Wherein p is accuracy, and r is the rate of recovery.

The present invention has found two softwares in G (RT, G (SS, G (ST, the consistent results of two software))) by simulated experiment The F values of consistent results (IR) have stable changing rule, simultaneously for different packets optimal F values appear in it is different IR upper (Fig. 1).

G1 is the F values that each IR deletes 1bp in TIR type areas variation testing result in the figure, and G2 is each IR to SSR classes 9bp deletes the F values of variation testing result in type region.G1 optimal F values appear in Samtools and Varscan consistent results In, G2 optimal F values are appeared in Samtools and SOAPIndel consistent results.

Analysis based on more than, we provide an optimisation strategy directly perceived simply based on the optimal F values of packet：

1. establish optimization rule

Indel inspection softwares are selected, simulate chromosomal variation and sequence.Indel detections are carried out using instrument, calculate every two The united F values of individual software.The rule of an optimal selection is established by optimal F values.

2. Indel is selected according to the principle of optimality

Indel detections are carried out using software, are grouped according to DS, RT, SS, ST.Selected according to optimization rule Indel。

Made a variation from entirety, the accuracy (99.32%) of this method is higher than Samtools (97.46%), Pindel (94.69%), SOAPIndel (97.24%) and Varscan (98.59%), the rate of recovery (65.20%) are higher than GATKUnifiedGenotyper (25.50%) and Pindel (41.36%).

Screening techniques of seven, based on deep learning

The method of optimal F values is the consistent results based on software, thus can give up only by single software detection to Indel, and from the Indel knowable to analogue data only by single software detection close to accounting for the 20% of overall quantity, all give up tight Ghost image rings the rate of recovery.In order to more comprehensively take into account balance using the result of all softwares so as to obtain the higher rate of recovery Property, the present invention devises the testing result that method based on deep learning (Deep Learning) screens all softwares, we with All initial data are training set, to detect Indel software used, Indel type, and repetitive sequence type residing for Indel, The read quantity (coverage) for supporting Indel testing results is training characteristics, and accuracy rate and recall rate are training objective.Utilize instruction Practicing collection, we can train to obtain one and make the rate of recovery and recall rate model as high as possible.

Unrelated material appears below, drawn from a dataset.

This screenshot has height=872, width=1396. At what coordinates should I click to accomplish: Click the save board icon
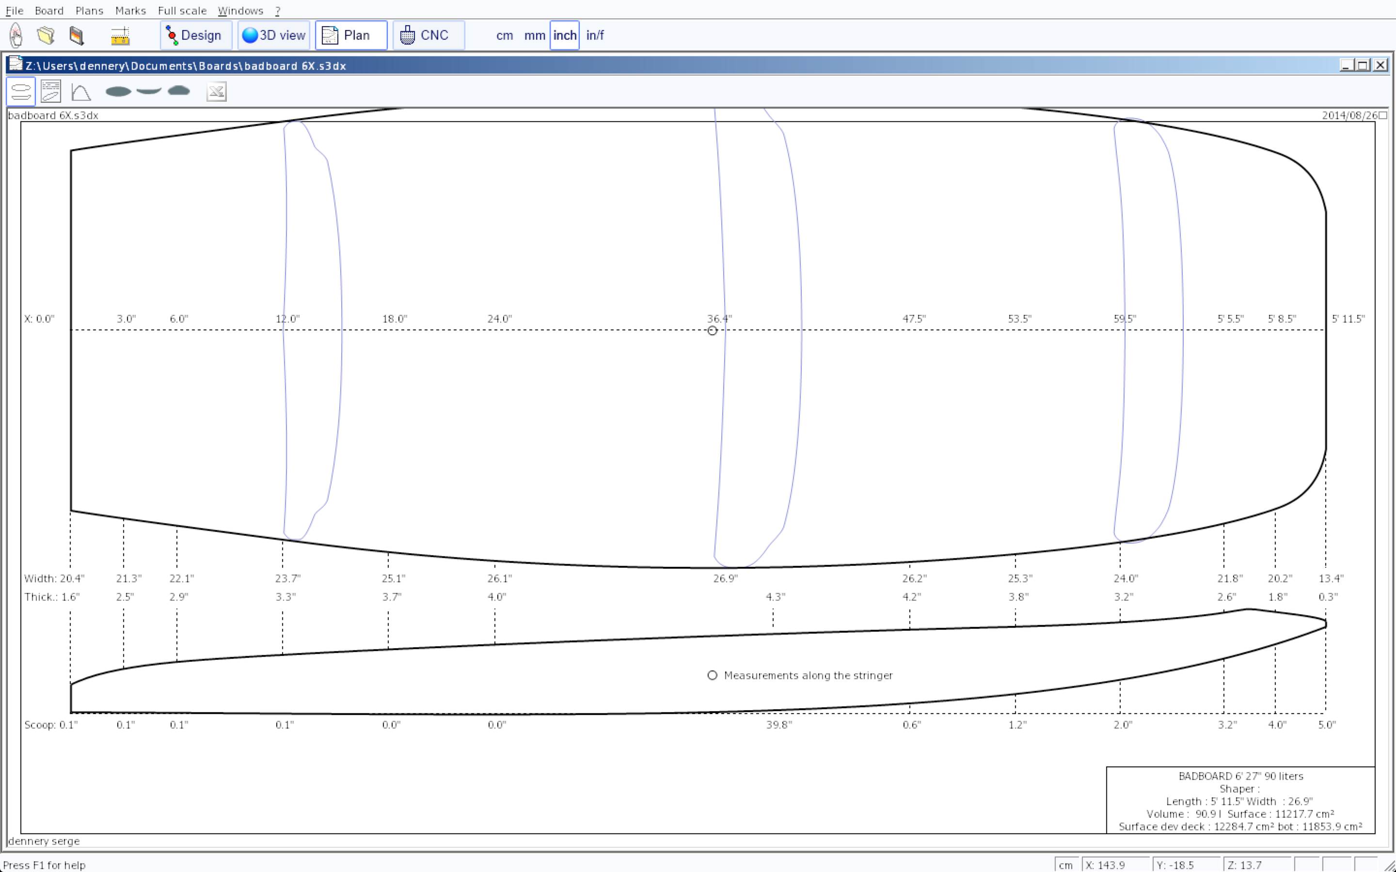[x=77, y=35]
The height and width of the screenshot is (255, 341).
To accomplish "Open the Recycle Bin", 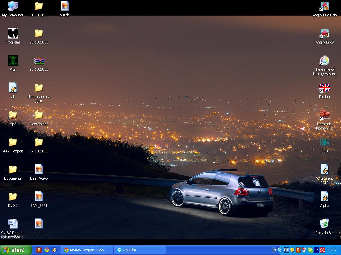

We carry out the exploitation of deep learning program using TensorLayer, and TensorLayer is built upon Google Deep learning (Deep Learning) and enhancing study (Reinforcement Learning) software on TensorFlow Storehouse.

Claims

1. a kind of computational methods of genome mutation data, it is characterised in that process is as follows：

1) optimization rule is established

Samtools, GATK, Varscan, Pindel and SOAPIndel software is selected to carry out Indel detections to analogue data, it is raw Into original I ndel data, the united F values of each two software are calculated, the rule of an optimal selection are established by optimal F values Then；

2) Indel is selected according to the principle of optimality

Indel detections, root are carried out to testing data using software Samtools, GATK, Varscan, Pindel and SOAPIndel It is grouped according to DS, RT, SS, ST, Indel is selected according to optimization rule.

2. computational methods according to claim 1, it is characterised in that the F=2 × p × r/ (p+r), wherein p are correct Rate, r are the rate of recovery.